• _WHAT IS REQUIRED_
Please read the introduction on implicit and statistical learning below and state how it defines implicit learning.

• _TEXT FOR ANALYSIS_
━━━━━━━━━━━━━━━━━━━━
Keywords: Implicit learning, Statistical learning, Neuroimaging, fMRI, EEG, Neuroscience, Neuropsychology, Neural basis

1. Introduction

The ability to detect patterns in the environment is central to many aspects of human cognition, ranging from perception to language, to decision-making, to the enjoyment of avant-garde music. Understanding this ability has been the focus of two traditionally distinct lines of research, centered on “implicit learning” (Reber, 1967) and “statistical learning” (Saffran, Aslin, & Newport, 1996). Implicit learning is defined as “the capacity to learn without awareness of the products of learning” (Frensch & Runger, 2003, p. 14). In contrast, statistical learning is more broadly defined as the ability to extract the statistical properties of sensory input across time or space (e.g., Frost, Armstrong, Siegelman, & Christiansen, 2015; Schapiro & Turk-Browne, 2015; Siegelman, Bogaerts, & Frost, 2017). Although these two lines of research use different tasks and procedures, they also share many commonalities and may in fact encapsulate the same underlying memory phenomena, as has been previously discussed (Christiansen, 2018; Perruchet & Pacton, 2006). Both implicit learning and statistical learning involve the extraction of structure from input and are generally thought to occur incidentally, through exposure to positive examples, without instruction, and without intention to learn. Both types of learning also then influence behavior in similar ways, for example, by making it easier to hear phoneme or word boundaries (statistical learning) or produce practiced motor sequences (implicit sequence learning). It has recently been suggested that these two literatures may be united under a single framework of “implicit statistical learning” (e.g., Rebuschat, 2015).
━━━━━━━━━━━━━━━━━━━━
• _INPUT DATA_
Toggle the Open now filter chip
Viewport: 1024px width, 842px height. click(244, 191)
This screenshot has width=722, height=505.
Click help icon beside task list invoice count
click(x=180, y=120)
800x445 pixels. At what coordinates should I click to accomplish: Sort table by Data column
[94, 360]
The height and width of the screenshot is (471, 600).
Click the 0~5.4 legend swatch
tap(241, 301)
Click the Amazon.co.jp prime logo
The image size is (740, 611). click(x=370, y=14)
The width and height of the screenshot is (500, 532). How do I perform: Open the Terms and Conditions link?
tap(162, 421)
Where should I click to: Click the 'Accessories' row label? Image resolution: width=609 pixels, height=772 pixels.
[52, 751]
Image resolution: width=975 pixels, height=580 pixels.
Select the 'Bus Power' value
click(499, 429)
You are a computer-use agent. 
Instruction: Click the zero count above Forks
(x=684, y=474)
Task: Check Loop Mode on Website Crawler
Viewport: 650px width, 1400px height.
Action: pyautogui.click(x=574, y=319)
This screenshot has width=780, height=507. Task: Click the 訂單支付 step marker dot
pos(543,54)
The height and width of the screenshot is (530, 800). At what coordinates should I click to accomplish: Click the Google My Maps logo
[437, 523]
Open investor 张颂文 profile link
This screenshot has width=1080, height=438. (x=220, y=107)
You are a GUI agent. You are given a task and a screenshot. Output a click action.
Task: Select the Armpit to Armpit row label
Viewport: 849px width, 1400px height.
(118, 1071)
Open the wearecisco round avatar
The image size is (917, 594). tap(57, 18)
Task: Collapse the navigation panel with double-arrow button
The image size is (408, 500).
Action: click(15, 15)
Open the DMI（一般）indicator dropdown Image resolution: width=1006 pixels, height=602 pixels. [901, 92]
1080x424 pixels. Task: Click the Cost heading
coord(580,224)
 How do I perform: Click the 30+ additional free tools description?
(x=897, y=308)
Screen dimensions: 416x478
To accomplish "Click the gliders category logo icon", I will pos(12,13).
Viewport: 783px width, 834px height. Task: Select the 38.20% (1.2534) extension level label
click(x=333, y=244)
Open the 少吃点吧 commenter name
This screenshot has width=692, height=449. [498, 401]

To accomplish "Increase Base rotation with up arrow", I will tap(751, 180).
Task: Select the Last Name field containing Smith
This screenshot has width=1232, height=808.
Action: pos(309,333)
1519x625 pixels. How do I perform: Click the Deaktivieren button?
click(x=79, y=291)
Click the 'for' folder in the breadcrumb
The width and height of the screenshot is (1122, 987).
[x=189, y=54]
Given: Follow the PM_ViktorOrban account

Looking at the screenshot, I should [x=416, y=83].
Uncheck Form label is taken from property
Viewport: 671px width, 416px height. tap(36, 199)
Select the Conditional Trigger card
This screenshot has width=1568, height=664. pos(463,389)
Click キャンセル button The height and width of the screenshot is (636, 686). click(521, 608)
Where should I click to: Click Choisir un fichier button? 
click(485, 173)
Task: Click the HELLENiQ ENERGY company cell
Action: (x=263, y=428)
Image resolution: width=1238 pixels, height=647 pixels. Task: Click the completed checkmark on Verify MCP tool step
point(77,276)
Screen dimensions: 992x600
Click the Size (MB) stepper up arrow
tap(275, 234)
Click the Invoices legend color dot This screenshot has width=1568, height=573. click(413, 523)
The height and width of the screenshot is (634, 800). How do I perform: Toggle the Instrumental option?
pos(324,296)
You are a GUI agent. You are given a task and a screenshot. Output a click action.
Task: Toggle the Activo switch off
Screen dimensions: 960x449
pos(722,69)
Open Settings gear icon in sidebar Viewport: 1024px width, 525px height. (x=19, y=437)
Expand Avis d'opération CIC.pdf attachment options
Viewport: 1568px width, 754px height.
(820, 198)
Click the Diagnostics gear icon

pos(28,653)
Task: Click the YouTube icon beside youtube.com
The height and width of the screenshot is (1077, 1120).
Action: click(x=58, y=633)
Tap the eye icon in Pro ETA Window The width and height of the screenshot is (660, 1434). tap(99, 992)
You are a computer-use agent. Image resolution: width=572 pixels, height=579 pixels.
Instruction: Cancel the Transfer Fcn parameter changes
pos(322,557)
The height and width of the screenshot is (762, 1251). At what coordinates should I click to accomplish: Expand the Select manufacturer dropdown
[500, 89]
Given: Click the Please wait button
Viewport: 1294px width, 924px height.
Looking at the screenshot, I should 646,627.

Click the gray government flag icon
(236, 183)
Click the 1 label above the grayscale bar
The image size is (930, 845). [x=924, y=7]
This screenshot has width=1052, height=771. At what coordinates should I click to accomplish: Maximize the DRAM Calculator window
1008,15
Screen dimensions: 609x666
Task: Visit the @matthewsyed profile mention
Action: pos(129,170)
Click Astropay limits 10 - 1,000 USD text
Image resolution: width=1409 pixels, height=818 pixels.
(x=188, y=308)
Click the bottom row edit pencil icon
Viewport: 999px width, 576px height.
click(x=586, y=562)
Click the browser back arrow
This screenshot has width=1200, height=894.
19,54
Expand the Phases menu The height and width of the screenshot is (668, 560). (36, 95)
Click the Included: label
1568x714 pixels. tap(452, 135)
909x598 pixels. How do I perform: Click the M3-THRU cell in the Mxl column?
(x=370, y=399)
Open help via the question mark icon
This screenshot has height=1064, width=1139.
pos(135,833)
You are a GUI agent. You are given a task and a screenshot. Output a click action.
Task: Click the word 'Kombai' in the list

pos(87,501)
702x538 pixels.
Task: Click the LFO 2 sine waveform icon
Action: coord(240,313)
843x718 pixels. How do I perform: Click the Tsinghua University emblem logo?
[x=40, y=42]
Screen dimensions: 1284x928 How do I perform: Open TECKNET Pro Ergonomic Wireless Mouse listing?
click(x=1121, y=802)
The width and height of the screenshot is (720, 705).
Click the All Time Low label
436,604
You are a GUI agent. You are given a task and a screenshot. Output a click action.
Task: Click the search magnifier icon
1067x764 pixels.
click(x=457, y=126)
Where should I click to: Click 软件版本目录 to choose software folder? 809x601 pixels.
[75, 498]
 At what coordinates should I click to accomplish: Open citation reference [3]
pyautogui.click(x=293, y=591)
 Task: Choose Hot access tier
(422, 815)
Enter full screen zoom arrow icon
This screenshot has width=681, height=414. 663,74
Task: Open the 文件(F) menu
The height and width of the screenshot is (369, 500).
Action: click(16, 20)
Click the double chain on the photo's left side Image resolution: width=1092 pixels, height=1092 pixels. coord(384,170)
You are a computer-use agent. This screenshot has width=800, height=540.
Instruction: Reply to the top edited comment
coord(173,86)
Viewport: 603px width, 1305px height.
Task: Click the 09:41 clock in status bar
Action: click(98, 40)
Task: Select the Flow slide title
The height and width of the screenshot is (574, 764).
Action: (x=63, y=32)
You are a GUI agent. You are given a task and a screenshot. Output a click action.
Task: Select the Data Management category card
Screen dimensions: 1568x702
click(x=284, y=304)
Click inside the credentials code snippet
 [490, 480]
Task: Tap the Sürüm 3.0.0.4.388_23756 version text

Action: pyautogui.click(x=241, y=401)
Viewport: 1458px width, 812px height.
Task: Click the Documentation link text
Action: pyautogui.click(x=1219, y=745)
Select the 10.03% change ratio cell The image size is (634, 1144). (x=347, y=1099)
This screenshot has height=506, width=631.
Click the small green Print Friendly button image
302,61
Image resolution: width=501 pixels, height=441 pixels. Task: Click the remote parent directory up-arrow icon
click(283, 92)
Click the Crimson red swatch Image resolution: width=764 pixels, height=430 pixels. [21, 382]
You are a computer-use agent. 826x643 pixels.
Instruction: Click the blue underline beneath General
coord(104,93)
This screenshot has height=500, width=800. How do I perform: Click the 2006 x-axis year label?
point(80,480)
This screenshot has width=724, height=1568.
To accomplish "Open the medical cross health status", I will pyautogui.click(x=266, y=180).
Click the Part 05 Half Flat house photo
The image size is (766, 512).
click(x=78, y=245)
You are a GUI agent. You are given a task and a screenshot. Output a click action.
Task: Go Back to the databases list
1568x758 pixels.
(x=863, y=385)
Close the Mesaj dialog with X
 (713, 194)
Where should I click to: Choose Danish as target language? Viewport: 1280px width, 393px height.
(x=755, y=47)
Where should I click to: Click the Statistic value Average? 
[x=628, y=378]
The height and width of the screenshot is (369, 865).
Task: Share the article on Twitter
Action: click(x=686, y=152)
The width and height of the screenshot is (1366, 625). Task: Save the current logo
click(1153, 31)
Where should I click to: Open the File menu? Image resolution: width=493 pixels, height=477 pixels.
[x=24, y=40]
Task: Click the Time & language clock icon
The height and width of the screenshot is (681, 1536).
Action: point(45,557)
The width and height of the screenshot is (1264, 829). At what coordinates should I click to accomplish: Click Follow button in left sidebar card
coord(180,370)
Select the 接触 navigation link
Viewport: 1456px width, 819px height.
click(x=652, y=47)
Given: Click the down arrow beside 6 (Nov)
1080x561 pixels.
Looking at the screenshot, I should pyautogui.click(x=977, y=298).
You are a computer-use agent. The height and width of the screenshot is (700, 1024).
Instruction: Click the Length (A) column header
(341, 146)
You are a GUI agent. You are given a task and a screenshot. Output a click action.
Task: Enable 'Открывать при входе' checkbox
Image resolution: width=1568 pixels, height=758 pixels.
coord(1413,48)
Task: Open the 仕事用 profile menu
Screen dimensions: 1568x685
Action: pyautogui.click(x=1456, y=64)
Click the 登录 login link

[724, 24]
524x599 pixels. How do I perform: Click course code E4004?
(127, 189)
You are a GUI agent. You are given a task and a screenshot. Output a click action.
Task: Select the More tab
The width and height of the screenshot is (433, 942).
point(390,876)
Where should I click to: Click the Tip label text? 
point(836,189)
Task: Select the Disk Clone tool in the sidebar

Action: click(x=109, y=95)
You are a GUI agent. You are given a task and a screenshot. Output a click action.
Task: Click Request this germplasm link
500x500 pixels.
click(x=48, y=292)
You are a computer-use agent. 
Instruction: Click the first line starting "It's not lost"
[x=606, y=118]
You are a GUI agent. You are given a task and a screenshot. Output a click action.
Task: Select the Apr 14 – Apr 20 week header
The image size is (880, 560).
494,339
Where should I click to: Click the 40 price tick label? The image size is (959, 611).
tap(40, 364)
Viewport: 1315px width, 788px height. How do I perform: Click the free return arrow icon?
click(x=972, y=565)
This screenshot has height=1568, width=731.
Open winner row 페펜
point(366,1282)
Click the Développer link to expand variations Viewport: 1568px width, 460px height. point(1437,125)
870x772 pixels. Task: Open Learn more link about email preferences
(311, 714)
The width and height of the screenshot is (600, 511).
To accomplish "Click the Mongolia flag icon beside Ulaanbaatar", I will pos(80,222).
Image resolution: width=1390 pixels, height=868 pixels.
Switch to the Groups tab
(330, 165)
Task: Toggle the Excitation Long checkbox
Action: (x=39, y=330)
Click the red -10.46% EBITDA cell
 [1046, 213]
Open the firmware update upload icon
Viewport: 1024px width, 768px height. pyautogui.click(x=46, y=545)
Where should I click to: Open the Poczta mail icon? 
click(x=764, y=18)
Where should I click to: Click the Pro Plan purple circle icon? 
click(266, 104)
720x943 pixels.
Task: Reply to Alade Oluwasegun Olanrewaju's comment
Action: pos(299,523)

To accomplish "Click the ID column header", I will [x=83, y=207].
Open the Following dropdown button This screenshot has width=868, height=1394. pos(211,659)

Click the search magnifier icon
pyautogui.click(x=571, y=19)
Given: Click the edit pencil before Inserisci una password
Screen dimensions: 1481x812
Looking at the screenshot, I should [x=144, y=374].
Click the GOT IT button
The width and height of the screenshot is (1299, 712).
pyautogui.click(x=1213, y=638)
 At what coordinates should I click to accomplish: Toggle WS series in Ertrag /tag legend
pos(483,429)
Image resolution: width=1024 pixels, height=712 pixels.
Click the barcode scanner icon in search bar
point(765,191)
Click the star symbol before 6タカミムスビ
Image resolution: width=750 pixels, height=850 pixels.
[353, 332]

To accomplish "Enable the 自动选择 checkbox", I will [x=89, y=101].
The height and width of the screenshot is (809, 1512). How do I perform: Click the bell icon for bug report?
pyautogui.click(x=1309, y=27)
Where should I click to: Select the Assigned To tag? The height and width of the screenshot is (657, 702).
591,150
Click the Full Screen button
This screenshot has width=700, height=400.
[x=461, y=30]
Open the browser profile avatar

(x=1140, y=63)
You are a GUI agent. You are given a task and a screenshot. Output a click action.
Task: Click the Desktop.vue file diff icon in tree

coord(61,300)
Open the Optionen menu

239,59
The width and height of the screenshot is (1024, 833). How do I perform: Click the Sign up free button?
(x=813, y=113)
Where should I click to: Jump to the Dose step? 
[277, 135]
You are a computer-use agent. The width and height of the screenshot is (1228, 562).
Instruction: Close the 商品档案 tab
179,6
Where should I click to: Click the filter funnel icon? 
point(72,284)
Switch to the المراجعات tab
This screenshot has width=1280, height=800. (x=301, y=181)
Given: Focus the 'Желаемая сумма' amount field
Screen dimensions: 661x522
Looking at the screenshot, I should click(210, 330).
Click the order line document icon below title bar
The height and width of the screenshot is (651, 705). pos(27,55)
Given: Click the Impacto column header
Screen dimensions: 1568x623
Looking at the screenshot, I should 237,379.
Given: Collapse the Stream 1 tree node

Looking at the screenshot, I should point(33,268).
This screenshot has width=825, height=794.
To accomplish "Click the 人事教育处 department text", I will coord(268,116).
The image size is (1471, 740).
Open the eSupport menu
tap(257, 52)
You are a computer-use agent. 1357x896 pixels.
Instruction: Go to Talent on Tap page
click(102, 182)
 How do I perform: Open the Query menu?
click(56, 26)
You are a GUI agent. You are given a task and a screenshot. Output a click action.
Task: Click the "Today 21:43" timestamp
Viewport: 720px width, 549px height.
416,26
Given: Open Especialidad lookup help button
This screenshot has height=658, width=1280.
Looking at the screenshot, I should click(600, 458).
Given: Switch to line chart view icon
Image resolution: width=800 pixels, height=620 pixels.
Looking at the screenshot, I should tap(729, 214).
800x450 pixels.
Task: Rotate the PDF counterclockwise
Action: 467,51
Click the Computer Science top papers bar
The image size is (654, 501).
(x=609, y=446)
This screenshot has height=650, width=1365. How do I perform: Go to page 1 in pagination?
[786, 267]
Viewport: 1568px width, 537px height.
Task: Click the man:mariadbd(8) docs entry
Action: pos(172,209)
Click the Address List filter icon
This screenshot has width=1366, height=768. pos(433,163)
━━━━━━━━━━━━━━━━━━━━
• _OUTPUT FOR THIS EXERCISE_
As "the capacity to learn without awareness of the products of learning."